Collected data –
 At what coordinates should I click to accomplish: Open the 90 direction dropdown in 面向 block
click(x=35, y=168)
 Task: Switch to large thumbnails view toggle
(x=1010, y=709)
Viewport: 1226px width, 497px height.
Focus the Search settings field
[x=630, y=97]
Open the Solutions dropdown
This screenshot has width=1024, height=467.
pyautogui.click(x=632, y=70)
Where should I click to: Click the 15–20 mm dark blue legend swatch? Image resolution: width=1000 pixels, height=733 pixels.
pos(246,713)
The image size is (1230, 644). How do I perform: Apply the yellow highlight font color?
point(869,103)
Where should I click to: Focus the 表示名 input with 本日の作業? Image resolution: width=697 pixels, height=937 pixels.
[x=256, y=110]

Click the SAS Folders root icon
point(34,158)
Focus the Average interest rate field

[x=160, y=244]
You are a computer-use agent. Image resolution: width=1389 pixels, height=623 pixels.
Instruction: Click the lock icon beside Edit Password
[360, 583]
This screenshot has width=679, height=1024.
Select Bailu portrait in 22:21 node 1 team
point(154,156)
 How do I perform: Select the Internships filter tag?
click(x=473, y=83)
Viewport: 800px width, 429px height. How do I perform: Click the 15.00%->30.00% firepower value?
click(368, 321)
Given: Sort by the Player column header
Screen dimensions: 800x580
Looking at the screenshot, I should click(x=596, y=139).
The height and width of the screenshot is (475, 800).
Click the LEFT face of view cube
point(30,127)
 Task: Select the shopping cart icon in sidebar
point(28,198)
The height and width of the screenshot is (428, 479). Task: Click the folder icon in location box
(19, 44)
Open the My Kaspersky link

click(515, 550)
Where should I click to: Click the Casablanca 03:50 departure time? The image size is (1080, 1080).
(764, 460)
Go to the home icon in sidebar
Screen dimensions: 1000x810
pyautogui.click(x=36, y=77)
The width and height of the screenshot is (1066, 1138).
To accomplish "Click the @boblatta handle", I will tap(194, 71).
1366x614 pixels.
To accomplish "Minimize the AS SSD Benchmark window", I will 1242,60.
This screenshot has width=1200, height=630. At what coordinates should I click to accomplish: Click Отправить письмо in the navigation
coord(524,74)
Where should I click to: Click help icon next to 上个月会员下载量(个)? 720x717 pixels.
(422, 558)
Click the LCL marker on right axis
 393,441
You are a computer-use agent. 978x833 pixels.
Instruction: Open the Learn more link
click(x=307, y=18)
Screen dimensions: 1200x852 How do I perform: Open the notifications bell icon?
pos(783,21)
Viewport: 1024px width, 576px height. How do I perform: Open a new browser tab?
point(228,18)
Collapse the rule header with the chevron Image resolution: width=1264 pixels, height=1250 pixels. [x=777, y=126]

REQUIREMENT – Among the lines above, find those with the word "header" and list them.

FINISHED TASK –
Given: Sort by the Player column header
Collapse the rule header with the chevron Image resolution: width=1264 pixels, height=1250 pixels. [x=777, y=126]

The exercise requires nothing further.